- [Brano di testo]:
++++++

Per quanto banale possa essere, parlare di Milano oggi vuol dire parlare dell’Expo 2015. Il che fa anche comodo, in quanto il discorso sul cibo coinvolge necessariamente anche questa gigantesca esposizione internazionale. Da quando ci si emoziona per un “ristorante-supermercato-bar-centro di ritrovo-luogo dove fare le foto e portare gli amici da fuori” come il megastore che ha sostituito il Teatro Smeraldo, usandolo addirittura come attrazione e scrivendo sopra ad un mini-palco “IL PALCO DELLO SMERALDO”? Ah! Mattacchioni! Come la testa del re sconfitto conficcata sulla lancia. Ma che fare. Il teatro era in perdita? No. Era privo di pubblico tra un “Legnanesi” e un “Aldo, Giovanni e Giacomo”? No. Per caso stava crollando? No! E perché allora l’hanno venduto? Perché questa catena, o almeno il suo progetto, faceva tendenza, era di moda e avrebbero comunque ottenuto un proprio spazio, se non lì da qualche altra parte.
Beninteso, non si dice che non si mangi bene o che non si trovino eccezionali o raffinate prelibatezze in quel centro. Chi non si è mai augurato di trovare, tra una confettura di pesca bianca e una di pesca non bianca, una tavoletta di cioccolato “Sesso” da 50 grammi, a base di cioccolato, maca, damiana e noci di cola? Insomma, tra un debito pubblico e i gommoni nel Mediterraneo, l’Italiano dovrà pur distrarsi pensando alla cucina.

++++++

- [Dati forniti]:
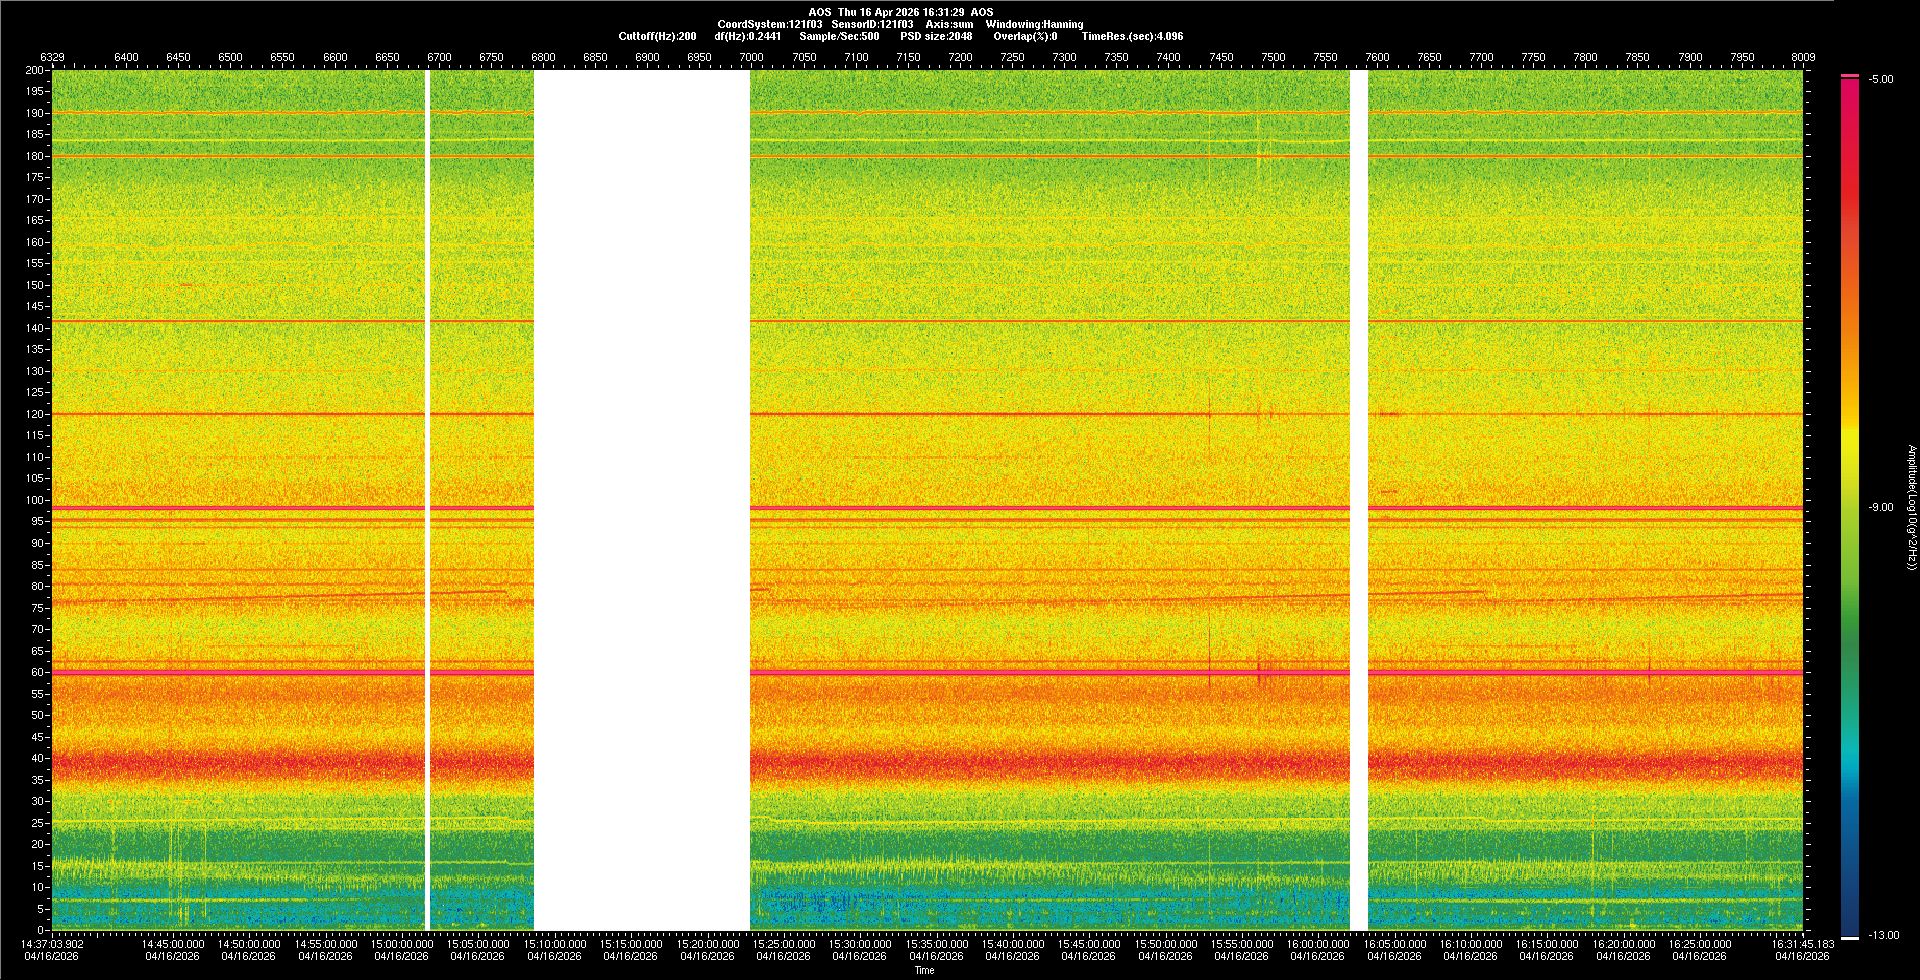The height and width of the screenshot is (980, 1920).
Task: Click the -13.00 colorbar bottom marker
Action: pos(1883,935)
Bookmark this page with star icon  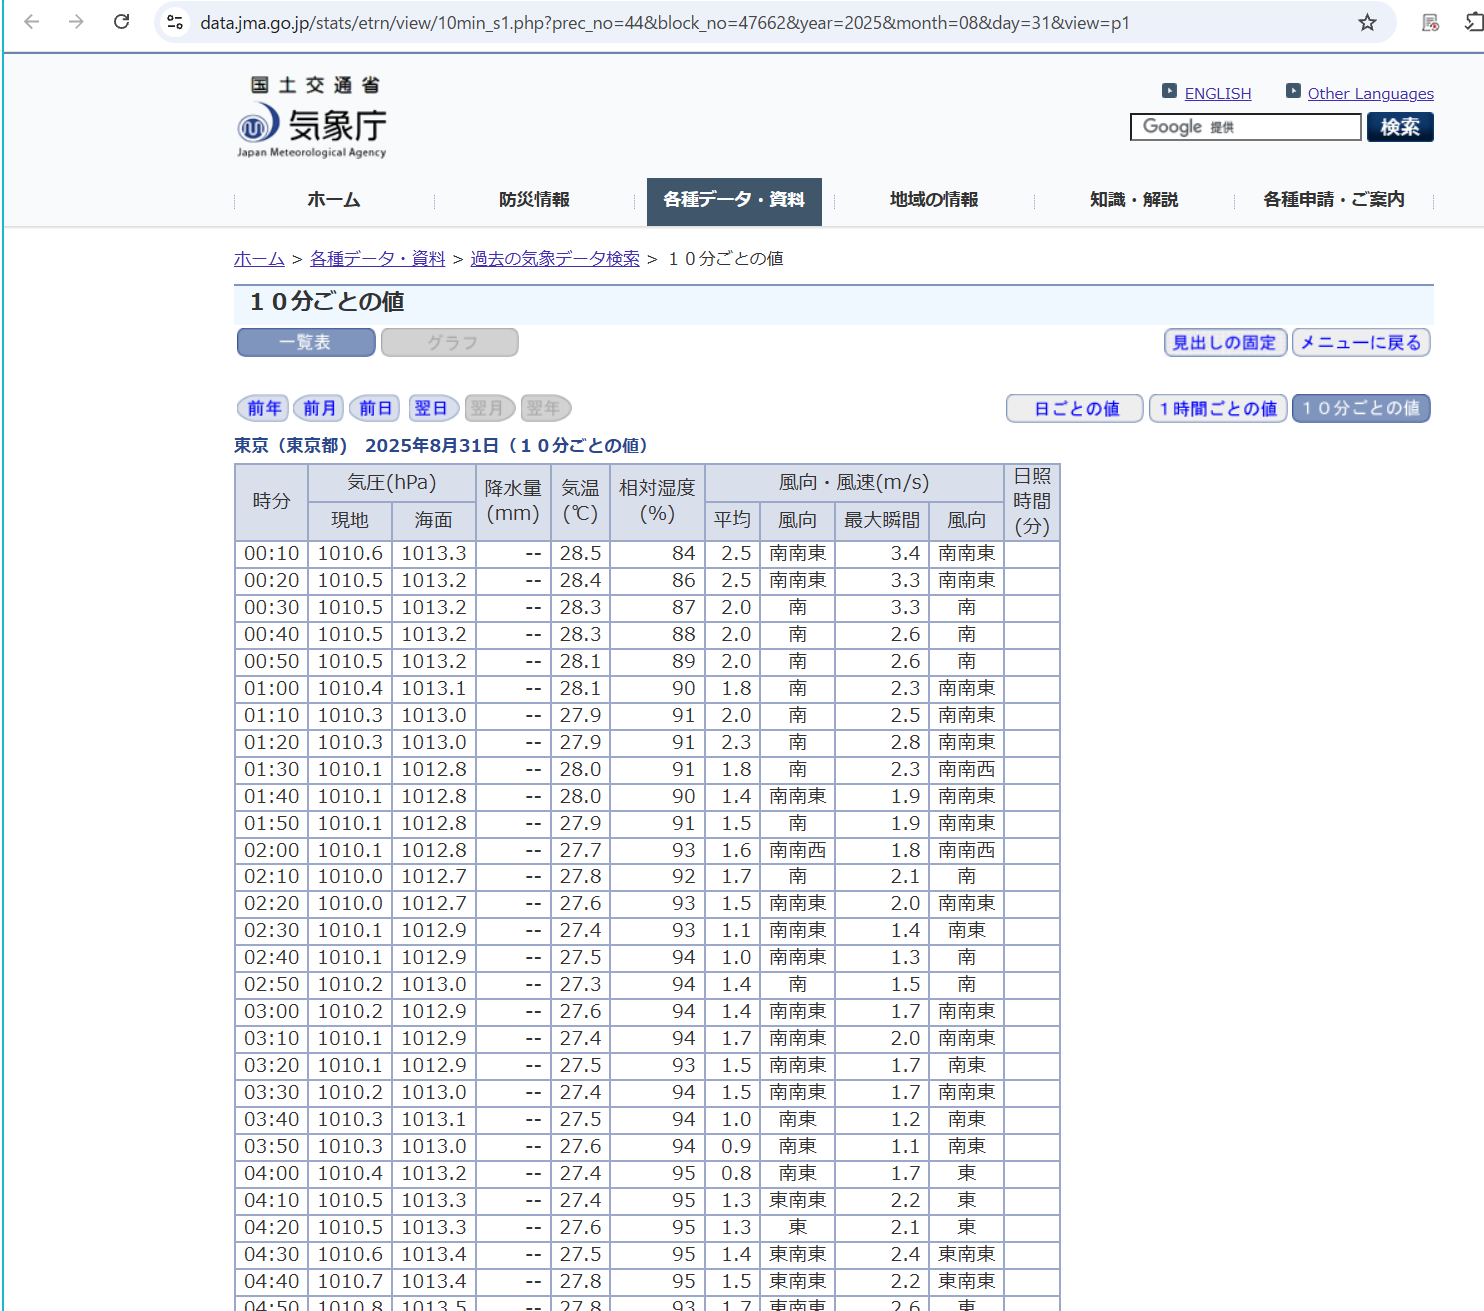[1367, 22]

++++++

- [Compiti da svolgere]:
[A] Ricopi dal brano su Milano e l'Expo 2015 il passo che comincia con "Beninteso, non si" e prosegue fino a "pensando alla cucina.".
[B] Prosegua il brano su Milano e l'Expo 2015 dal punto in cui si interrompe.

- [Risposte fornite]:
[A]
Beninteso, non si dice che non si mangi bene o che non si trovino eccezionali o raffinate prelibatezze in quel centro. Chi non si è mai augurato di trovare, tra una confettura di pesca bianca e una di pesca non bianca, una tavoletta di cioccolato “Sesso” da 50 grammi, a base di cioccolato, maca, damiana e noci di cola? Insomma, tra un debito pubblico e i gommoni nel Mediterraneo, l’Italiano dovrà pur distrarsi pensando alla cucina.

[B]
E dev’essere per questo che, uscendo dall’ex-Smeraldo, sulla sinistra si può vedere un gran cartellone con scritto, bello in grande, “CULATELLO DA MEDITAZIONE”, pubblicità del locale aperto al di sotto e nel quale si possono degustare specialità d’Italia. Conoscevamo il vino da meditazione, la birra e i cuscini, ma il salume ci mancava. E allora, doppi sensi permettendo, perché non aggiungere anche un bel “Welcome to Brera” (“Benvenuto a Brera”) sul fianco, così, tanto per farla completa e in modo tale che chiunque, milanese o no, italiano o straniero, arrivato a Porta Garibaldi abbia ben in mente cosa lo aspetta?
Quindi come stupirsi se l’Expo stessa, l’esposizione internazionale, il luogo dove si dovrebbero vedere le eccellenze dell’Homo Sapiens Sapiens, sia dedicata al cibo? Perché il cibo è importante? Lo sanno tutti, anche l’ultimo degli animali, e da sempre. Per vedere quello che si mangia in giro per il mondo? Basta aprire Internet per copiare le ricette dei piatti del Bangladesh. E lasciamo ad altri la dozzinale ironia sul fatto che l’Expo sia alla fine un gran “magna magna”. Però, torniamo indietro nel tempo e immaginiamo le aspettative di un’Expo. Nuovi fantascientifici computer? No. Prototipi di vetture ecologiche? No. Sistemi alternativi per l’energia pulita? No. Come raggiungere Marte? No. Progetti per la cura del cancro? No. E allora cosa? Una fumante amatriciana. O un gelido sushi.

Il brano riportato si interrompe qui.